Miss Swenson, who was in her thirties with blond hair in a bun, came to the bedside and took her hand. ‘I know how you feel, my dear. Torn. Most nursing mothers cry when I have to tell them that I recommend a supplementary bottle. Even when the child is failing to gain weight. They want to keep trying. You’re exceptionally brave not to break down.’ ‘You mean this happens often?’ asked Priss. ‘Not very often. But we have one or two younger doctors who like to have the mothers nurse as long as they’re able. Not all the mothers agree, of course. There’s still a prejudice against breast-feeding, especially - and this will surprise you - among ward patients. They feel that a bottle baby is socially superior.’ ‘How interesting!’ Priss exclaimed. ‘And we see that same attitude with our Jewish private patients. Even when they have plenty of milk, and the doctor encourages it, they don’t want to nurse; they have the idea it’s lower East Side.’ ‘How interesting,’ Priss repeated thoughtfully. ‘Oh, being a nurse one sees a great deal. And the class differences are quite extraordinary.’

...

‘Do higher-income women have a lower milk supply?’ She did not like to use the words upper class. Miss Swenson avoided answering this blunt question; probably she was afraid of depressing Priss with the thought that her case was statistically pretty hopeless. She looked at her watch. ‘I want to explain the supplementary bottle to you, Mrs.
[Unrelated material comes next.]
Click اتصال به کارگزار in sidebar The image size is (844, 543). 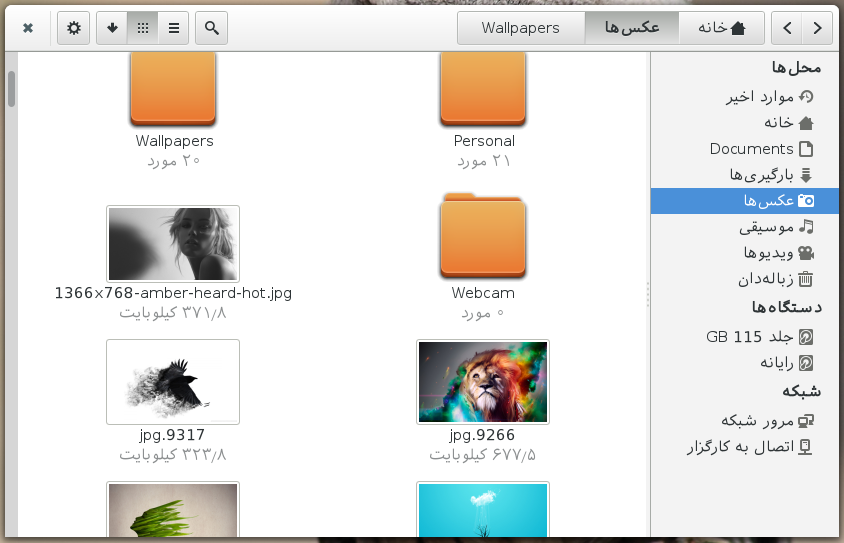(740, 447)
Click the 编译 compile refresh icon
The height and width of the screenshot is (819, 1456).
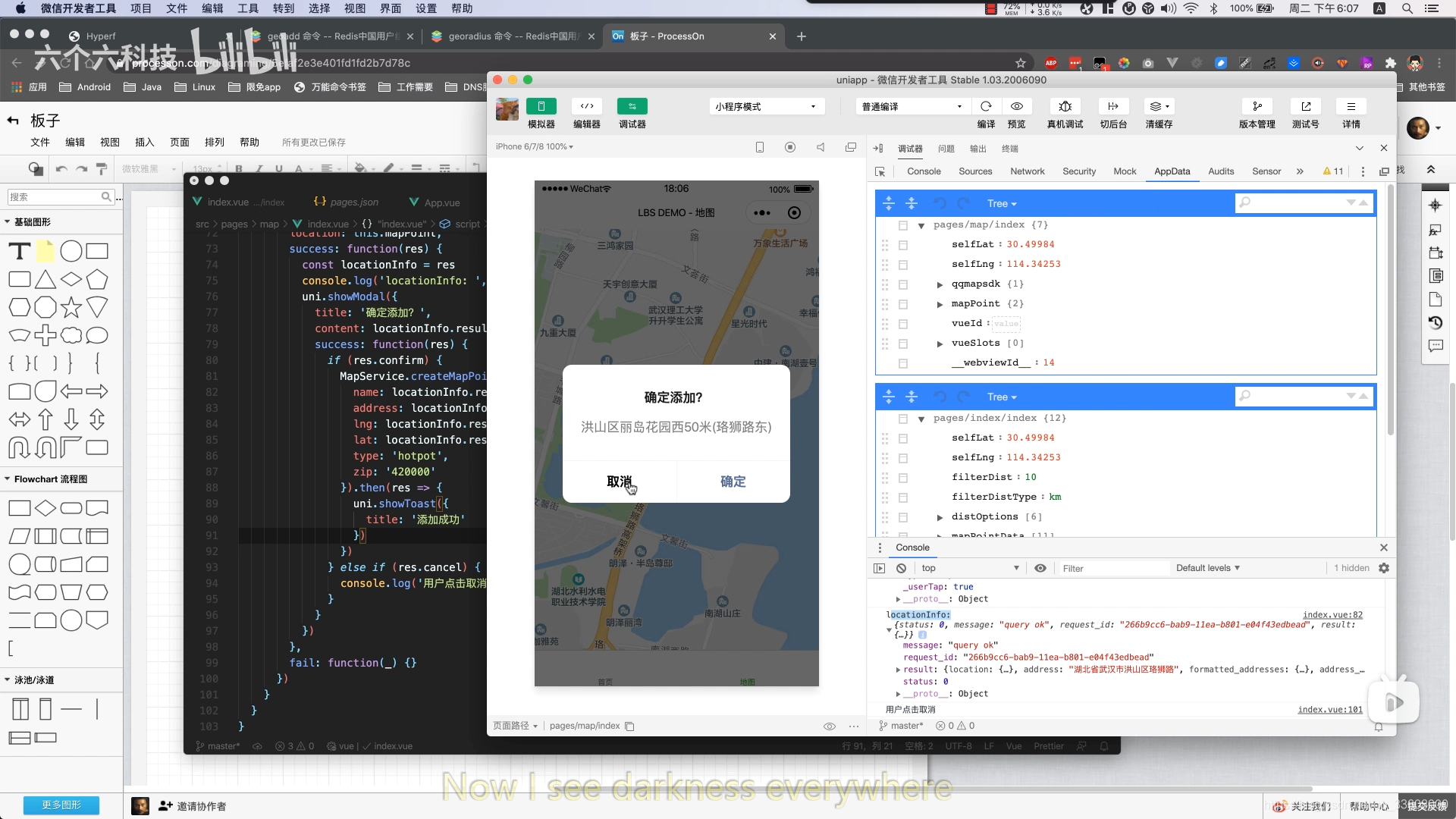[986, 106]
Crockett.’ To Priss’s surprise, she found that this phrase no longer sounded like a death knell. ‘But if he’s gaining the right amount ...?’ she protested, nevertheless. ‘He’s an unusually hungry baby,’ said Miss Swenson. ‘Your milk is quite adequate from a nutritional point of view, but it doesn’t give him enough volume. What I suggest, Mrs. Crockett, is this. After his six o’clock evening feeding, starting tomorrow, we’ll give him a small amount of formula in a bottle. Your milk supply is at its lowest then, I’ve noticed. At ten he gets enough volume from you to hold him. On a full stomach he’ll sleep through till two; so will you, poor girl. In fact, with the supplementary bottle we may even be able to train him, before you leave the hospital, to sleep right through till six in the morning, so that you’ll have an unbroken night. We like to do that anyway for our mothers, before they go home; once the baby has the habit of the two o’clock feeding, it’s hard for the mother to break it herself. A baby works like a little clock, and we like to have it set right before the mother takes over.’

Priss nodded. How wonderful, she thought, of the hospital to plan ahead for the mothers. None of this would have been possible a few years before. ‘If he’s still fretful, even with one supplementary bottle,’ Miss Swenson went on, ‘we may have to give him more. Some babies take a supplementary bottle after each time at the breast. But in Stephen’s case I don’t think this will be necessary. You may even find that your flow of milk increases, once Stephen is more comfortable.

...

‘Have you got a watch?’ Norine asked, yawning. Priss told her the time. ‘Are you nursing?’ she asked, stealing an envious look at Norine’s massive breasts. ‘My milk ran out,’ said Norine. ‘So did mine!’ cried Priss. ‘As soon as I left the hospital. How long did you nurse?’ ‘Four weeks. Then Freddy slept with the girl we had looking after Ichabod, and my milk went on strike.’ Priss gulped; the story she had been about to relate, of how her milk had run out as soon as they gave Stephen a supplementary bottle was hastily vetoed on her lips.